> _Input_
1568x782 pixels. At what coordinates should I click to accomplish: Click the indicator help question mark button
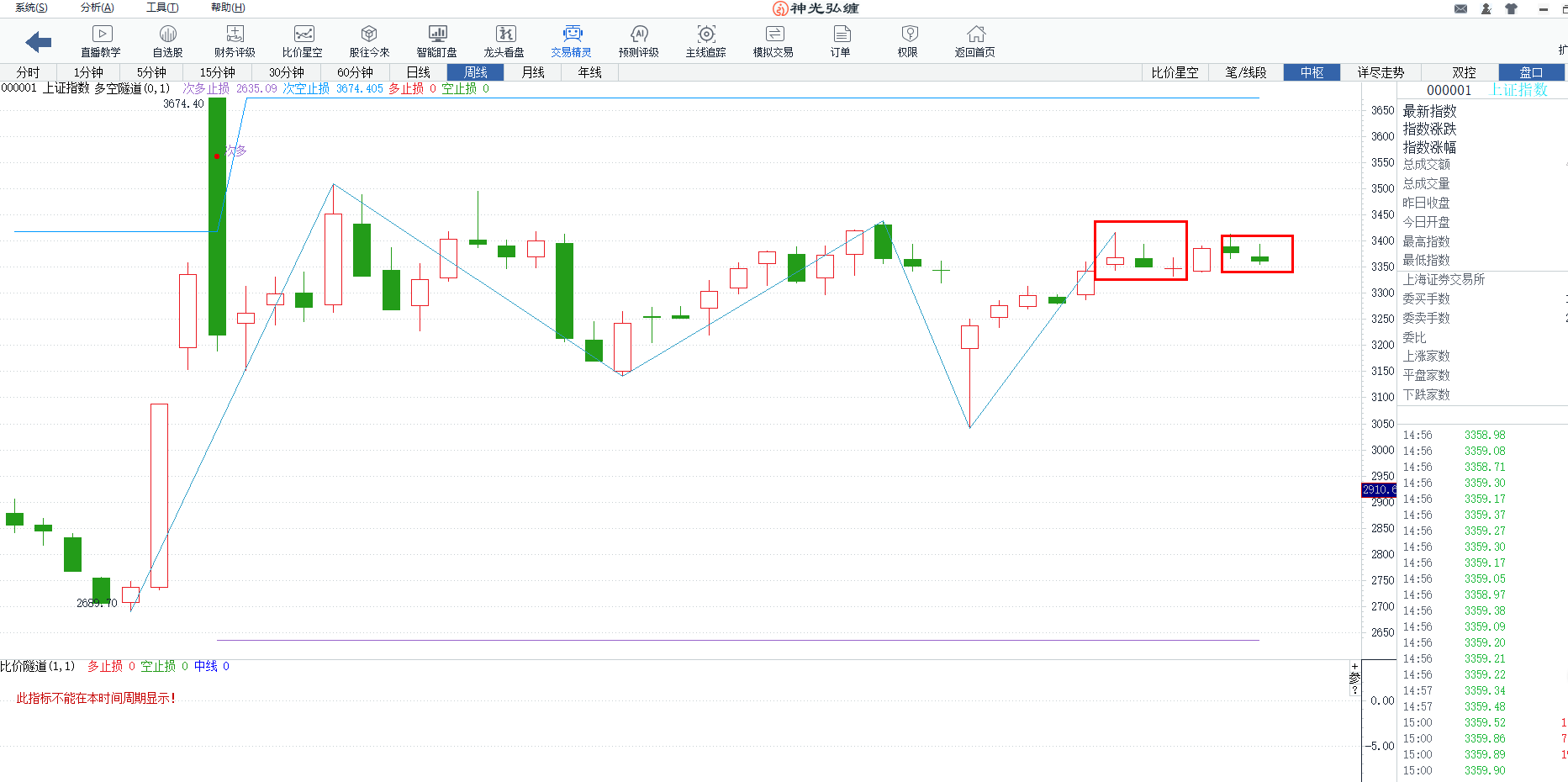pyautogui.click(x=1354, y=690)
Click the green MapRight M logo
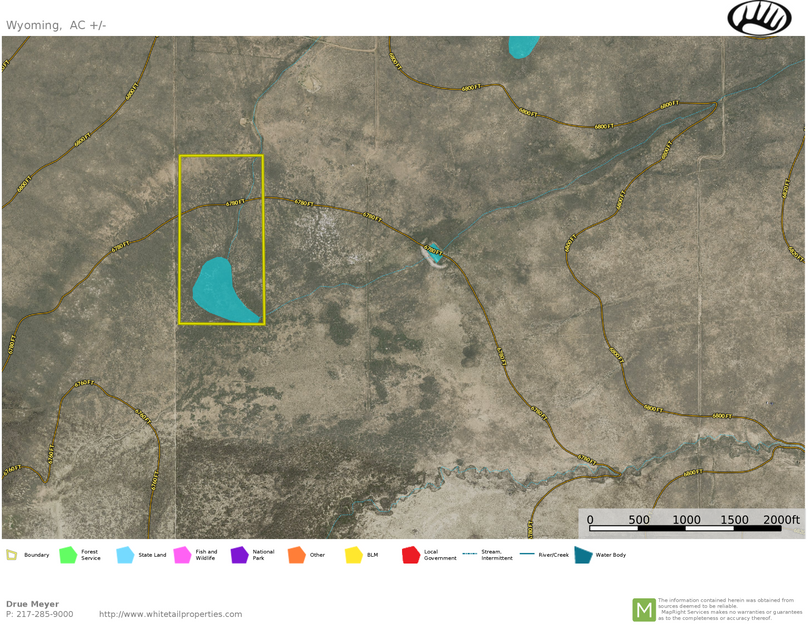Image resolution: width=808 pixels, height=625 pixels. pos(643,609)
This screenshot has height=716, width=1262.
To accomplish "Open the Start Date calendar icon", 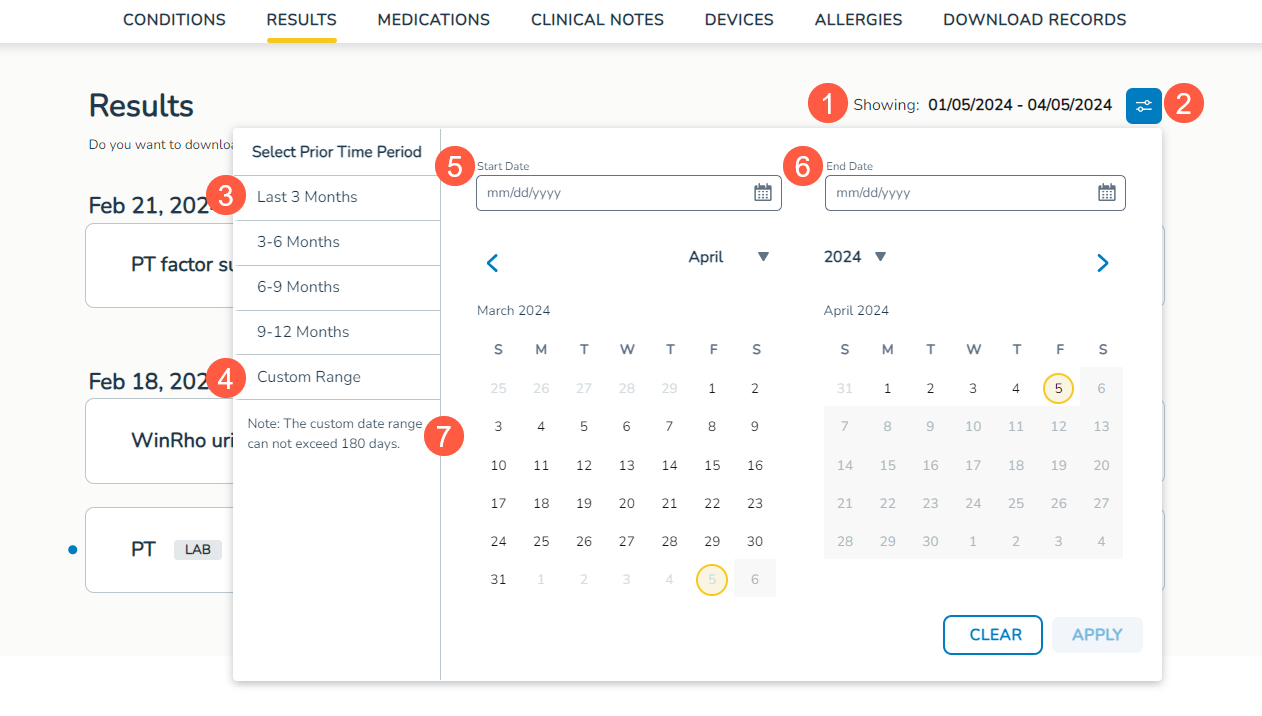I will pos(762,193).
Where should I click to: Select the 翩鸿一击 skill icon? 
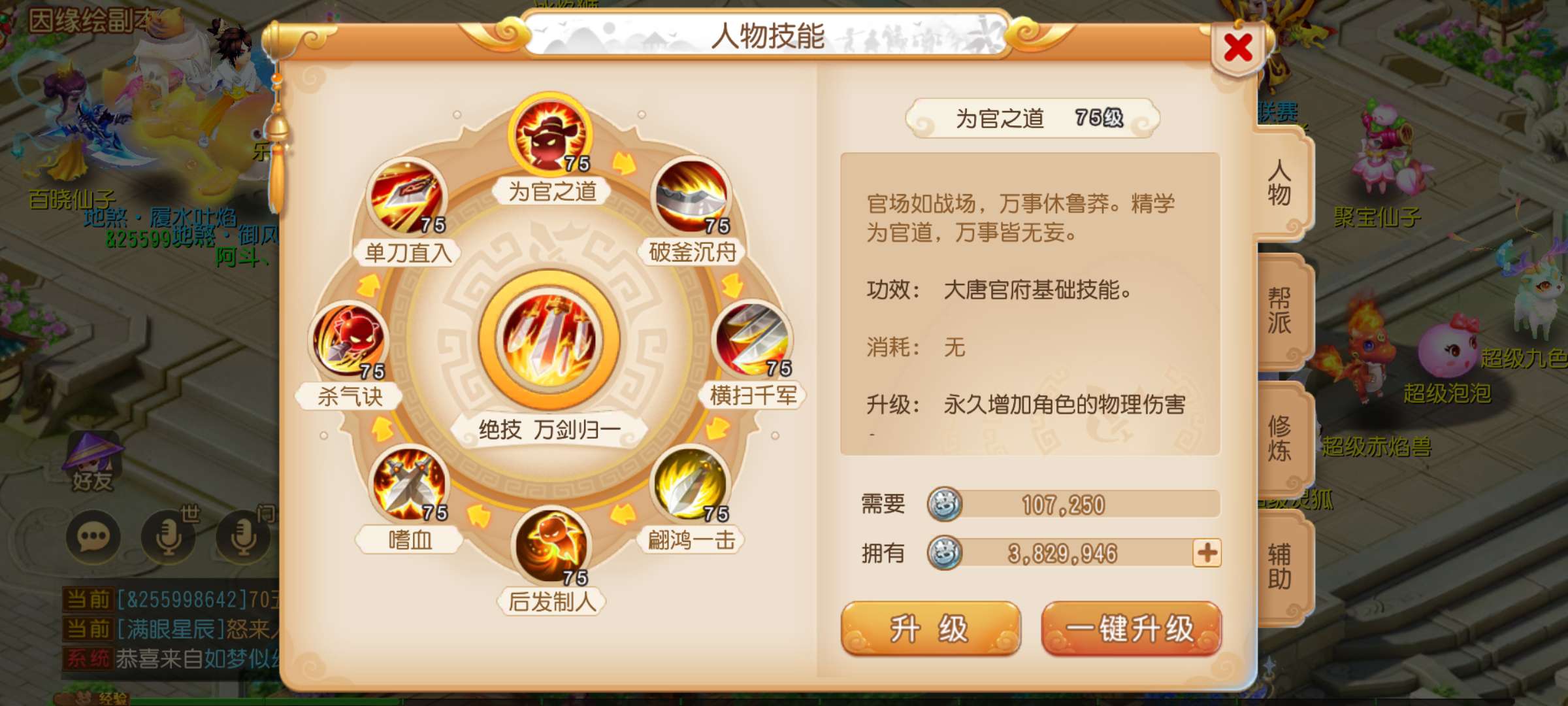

...

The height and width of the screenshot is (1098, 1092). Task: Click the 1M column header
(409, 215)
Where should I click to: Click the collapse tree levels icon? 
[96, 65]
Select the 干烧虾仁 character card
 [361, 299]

> _Work required_
Rewrite the listing from the line with "1568x782 pixels. At" up to and including the line with "Image resolution: width=808", putting "blue" in place of "green" and leaving everything else unchanged. Omit the pictures from your answer.

> _Complete output_
1568x782 pixels. At what coordinates should I click to accomplish: Click the indicator help question mark button
pyautogui.click(x=1354, y=690)
Click the blue MapRight M logo
Image resolution: width=808 pixels, height=625 pixels. pos(643,609)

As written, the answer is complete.